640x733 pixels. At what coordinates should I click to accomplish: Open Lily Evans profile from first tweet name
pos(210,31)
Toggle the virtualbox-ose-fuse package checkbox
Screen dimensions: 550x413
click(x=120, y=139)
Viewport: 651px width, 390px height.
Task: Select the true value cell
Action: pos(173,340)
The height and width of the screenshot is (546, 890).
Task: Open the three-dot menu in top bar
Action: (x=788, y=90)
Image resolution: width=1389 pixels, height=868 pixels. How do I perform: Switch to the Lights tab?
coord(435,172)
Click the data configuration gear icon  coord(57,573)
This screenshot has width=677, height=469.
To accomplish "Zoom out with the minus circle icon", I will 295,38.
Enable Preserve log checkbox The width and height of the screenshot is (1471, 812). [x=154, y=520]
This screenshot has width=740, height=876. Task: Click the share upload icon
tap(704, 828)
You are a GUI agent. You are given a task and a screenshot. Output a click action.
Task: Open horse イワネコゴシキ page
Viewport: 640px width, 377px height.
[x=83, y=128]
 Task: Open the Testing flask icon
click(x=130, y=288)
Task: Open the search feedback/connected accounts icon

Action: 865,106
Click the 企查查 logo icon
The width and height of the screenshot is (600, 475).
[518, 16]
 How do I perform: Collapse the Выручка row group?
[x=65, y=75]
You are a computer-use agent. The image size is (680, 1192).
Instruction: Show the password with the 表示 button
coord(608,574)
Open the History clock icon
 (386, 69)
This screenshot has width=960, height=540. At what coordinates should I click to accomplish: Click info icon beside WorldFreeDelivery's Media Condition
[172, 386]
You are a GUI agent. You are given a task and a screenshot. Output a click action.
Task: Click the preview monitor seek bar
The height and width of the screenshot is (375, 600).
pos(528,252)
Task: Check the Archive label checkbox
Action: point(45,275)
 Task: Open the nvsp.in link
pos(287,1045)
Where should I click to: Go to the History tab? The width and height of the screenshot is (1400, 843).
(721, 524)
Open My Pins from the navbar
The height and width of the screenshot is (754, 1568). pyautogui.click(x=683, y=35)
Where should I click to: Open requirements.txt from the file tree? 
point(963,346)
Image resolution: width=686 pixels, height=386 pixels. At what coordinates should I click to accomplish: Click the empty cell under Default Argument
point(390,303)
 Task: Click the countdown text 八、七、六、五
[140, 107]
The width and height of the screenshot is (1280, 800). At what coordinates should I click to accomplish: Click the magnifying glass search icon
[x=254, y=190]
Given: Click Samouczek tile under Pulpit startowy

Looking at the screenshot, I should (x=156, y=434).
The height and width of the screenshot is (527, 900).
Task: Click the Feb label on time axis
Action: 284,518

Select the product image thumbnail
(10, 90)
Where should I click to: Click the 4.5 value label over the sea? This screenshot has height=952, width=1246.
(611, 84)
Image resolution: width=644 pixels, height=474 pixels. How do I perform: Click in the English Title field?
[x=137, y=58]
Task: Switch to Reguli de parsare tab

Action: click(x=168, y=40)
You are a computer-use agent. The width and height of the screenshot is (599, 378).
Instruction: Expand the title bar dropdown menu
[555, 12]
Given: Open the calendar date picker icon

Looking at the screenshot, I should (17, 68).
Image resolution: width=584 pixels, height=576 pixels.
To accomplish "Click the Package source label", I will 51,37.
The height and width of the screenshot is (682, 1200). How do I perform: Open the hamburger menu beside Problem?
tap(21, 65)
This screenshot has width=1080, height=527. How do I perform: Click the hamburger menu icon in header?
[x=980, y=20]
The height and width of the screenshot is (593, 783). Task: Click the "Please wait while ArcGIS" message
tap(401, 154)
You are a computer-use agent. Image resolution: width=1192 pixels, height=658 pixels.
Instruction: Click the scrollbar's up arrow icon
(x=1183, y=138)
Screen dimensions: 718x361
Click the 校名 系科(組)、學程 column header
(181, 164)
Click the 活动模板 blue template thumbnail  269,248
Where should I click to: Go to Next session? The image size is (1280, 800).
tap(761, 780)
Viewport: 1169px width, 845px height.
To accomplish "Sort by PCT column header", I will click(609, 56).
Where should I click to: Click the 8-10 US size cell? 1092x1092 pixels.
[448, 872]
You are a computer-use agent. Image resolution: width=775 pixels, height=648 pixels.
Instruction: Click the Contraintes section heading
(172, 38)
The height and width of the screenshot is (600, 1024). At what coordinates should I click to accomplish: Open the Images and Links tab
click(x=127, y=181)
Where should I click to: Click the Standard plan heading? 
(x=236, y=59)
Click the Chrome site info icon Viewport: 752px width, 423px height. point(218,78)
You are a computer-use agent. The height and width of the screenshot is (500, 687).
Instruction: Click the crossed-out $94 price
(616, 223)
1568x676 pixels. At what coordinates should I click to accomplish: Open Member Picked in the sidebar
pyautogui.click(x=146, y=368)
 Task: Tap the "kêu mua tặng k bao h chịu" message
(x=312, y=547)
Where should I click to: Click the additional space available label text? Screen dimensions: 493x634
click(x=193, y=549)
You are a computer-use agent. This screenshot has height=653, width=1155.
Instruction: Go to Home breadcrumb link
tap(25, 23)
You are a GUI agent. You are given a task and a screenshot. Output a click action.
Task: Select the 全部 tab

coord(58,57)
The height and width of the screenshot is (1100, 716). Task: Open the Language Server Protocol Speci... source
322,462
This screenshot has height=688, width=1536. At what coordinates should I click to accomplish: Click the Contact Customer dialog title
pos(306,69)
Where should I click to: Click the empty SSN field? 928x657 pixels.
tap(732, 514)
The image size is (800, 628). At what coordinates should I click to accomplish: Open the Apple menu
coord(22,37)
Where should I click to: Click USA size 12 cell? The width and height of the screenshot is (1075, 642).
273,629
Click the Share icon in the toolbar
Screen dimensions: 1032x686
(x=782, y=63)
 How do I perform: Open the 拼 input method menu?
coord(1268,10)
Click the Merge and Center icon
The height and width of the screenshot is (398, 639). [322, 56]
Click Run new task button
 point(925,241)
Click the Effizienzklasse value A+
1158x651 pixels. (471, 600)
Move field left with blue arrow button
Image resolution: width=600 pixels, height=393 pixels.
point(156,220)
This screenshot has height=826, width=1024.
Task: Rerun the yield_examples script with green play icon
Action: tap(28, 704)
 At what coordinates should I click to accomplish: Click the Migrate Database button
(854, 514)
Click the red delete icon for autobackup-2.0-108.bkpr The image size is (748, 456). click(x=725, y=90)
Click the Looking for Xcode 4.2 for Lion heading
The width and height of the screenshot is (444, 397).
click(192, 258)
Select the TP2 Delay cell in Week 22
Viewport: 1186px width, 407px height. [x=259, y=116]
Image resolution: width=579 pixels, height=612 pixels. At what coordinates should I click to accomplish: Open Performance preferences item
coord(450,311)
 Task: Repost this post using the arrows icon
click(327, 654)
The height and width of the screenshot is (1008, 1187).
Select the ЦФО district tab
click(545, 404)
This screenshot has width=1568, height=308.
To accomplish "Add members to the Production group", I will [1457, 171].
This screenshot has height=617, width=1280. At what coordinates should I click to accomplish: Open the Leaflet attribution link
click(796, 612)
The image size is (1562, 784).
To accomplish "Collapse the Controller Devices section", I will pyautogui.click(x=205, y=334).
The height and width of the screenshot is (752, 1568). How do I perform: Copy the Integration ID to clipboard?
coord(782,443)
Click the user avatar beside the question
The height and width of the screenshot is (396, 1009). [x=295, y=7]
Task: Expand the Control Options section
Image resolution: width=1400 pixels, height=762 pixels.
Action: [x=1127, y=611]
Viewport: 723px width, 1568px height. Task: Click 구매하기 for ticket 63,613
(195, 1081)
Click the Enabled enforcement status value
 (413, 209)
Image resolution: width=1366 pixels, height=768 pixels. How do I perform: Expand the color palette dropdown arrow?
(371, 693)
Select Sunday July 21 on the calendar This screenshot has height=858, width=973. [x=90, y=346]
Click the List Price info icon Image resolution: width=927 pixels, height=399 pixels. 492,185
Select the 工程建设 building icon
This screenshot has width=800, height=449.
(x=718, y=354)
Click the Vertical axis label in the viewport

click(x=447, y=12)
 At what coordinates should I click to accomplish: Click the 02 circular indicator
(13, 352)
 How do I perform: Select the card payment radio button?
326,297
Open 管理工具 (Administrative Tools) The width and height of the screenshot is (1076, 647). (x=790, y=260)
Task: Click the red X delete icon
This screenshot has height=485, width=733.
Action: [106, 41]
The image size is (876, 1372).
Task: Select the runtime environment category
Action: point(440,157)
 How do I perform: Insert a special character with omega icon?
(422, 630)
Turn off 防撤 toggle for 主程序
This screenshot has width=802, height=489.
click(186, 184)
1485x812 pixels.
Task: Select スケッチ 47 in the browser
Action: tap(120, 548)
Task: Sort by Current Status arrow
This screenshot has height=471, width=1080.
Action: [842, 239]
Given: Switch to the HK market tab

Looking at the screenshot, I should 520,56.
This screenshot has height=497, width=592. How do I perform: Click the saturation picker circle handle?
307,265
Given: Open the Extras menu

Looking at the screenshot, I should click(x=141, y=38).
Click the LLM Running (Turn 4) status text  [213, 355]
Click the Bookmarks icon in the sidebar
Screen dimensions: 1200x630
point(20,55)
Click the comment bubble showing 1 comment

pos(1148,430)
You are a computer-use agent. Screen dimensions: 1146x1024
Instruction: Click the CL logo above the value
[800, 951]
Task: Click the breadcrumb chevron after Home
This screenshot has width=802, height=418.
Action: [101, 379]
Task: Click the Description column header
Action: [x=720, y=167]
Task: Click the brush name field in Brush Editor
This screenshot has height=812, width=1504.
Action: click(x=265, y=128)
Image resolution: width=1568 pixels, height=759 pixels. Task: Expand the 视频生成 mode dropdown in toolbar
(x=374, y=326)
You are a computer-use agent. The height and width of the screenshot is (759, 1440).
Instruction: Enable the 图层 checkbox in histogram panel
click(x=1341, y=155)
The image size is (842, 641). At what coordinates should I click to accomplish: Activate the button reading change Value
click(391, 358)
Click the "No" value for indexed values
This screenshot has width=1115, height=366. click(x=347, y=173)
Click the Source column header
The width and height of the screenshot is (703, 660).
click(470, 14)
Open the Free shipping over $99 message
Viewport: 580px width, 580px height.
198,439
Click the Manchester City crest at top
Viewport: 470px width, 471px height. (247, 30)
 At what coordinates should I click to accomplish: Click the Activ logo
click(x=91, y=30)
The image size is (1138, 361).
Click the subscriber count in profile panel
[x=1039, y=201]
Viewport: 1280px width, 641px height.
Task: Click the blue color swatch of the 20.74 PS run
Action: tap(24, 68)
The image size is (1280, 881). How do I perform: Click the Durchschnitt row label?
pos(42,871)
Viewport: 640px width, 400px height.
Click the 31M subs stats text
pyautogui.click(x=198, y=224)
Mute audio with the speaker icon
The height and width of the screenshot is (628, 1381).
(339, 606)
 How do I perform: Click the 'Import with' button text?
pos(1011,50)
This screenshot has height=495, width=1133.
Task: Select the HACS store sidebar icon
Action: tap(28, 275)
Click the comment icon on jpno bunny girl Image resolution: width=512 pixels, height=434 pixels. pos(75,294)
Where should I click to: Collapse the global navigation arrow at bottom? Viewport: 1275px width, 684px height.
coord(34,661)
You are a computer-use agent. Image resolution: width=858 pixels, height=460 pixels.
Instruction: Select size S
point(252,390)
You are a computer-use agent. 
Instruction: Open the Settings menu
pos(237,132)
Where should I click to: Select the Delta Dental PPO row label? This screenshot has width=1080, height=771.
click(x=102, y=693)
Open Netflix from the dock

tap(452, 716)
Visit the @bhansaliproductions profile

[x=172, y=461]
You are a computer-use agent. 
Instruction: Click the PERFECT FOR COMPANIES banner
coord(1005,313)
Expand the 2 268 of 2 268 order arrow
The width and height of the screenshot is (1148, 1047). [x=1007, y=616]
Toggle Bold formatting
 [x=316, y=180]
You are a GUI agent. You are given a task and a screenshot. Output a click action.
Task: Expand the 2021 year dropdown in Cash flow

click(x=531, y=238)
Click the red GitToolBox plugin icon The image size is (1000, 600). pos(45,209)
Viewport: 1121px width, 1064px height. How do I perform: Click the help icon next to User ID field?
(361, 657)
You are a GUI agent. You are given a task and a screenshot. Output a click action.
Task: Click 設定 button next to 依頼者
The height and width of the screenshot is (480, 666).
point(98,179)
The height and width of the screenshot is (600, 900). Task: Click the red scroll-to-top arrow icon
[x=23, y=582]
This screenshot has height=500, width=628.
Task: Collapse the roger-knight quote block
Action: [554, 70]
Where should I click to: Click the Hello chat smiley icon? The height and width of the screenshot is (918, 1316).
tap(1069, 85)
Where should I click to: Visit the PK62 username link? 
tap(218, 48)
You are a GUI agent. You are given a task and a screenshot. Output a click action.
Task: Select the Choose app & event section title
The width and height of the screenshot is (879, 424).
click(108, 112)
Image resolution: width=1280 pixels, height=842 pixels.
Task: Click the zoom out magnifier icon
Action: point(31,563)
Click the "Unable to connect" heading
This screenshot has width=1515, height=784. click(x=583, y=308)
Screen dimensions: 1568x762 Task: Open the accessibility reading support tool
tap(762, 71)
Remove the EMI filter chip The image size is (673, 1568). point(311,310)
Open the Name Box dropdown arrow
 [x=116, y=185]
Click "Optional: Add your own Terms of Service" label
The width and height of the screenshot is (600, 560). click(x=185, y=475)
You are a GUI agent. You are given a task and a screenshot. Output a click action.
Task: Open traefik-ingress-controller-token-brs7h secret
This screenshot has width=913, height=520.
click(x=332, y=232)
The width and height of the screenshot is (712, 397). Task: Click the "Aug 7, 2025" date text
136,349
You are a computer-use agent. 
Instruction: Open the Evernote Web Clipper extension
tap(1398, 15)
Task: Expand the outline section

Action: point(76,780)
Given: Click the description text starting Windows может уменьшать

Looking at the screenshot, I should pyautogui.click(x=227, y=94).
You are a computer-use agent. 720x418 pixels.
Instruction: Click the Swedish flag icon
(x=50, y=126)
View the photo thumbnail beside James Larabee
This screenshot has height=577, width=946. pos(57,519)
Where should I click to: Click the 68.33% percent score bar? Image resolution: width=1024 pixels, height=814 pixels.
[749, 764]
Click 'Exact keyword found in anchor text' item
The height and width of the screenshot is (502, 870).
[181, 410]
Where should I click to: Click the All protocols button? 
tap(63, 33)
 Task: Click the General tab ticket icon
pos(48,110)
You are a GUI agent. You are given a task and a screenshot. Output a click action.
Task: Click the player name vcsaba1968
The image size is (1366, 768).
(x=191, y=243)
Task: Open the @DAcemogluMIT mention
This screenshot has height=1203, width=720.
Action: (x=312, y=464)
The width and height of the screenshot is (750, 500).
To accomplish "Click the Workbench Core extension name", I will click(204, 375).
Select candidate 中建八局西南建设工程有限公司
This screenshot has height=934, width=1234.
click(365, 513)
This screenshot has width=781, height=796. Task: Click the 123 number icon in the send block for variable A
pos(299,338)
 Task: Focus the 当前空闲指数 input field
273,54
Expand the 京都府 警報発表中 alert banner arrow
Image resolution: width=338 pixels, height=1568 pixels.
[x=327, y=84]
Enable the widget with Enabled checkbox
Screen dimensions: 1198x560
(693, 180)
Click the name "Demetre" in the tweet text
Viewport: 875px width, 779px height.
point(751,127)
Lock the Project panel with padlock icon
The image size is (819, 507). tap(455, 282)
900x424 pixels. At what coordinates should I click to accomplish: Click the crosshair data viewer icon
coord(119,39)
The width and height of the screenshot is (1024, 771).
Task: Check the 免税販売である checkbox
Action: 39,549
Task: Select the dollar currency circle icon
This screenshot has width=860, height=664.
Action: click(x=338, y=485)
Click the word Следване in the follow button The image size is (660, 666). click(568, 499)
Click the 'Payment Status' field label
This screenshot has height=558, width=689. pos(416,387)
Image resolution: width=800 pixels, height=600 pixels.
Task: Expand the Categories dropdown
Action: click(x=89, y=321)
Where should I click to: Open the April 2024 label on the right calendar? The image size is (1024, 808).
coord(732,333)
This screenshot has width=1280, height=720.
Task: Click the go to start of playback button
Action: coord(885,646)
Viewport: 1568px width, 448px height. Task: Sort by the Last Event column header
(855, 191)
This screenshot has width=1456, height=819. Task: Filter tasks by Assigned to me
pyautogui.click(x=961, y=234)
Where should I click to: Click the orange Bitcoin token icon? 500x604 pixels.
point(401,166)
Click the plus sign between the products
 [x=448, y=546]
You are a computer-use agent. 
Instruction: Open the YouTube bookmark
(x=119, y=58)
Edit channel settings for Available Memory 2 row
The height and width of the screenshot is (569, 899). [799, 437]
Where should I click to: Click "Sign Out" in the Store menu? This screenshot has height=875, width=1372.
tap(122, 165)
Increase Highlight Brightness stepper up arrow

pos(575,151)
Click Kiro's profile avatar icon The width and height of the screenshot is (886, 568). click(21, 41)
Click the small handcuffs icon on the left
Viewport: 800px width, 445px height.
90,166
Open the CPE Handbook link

Exercise
Retype exactly the lines from the first line of the records above through the line containing "Enable Preserve log", both included, and nothing else.

Answer to this problem
640x733 pixels. At what coordinates should I click to accomplish: Open Lily Evans profile from first tweet name
pos(210,31)
Toggle the virtualbox-ose-fuse package checkbox
Screen dimensions: 550x413
click(x=120, y=139)
Viewport: 651px width, 390px height.
Task: Select the true value cell
Action: pos(173,340)
The height and width of the screenshot is (546, 890).
Task: Open the three-dot menu in top bar
Action: (x=788, y=90)
Image resolution: width=1389 pixels, height=868 pixels. How do I perform: Switch to the Lights tab?
coord(435,172)
Click the data configuration gear icon  coord(57,573)
This screenshot has width=677, height=469.
To accomplish "Zoom out with the minus circle icon", I will 295,38.
Enable Preserve log checkbox The width and height of the screenshot is (1471, 812). [x=154, y=520]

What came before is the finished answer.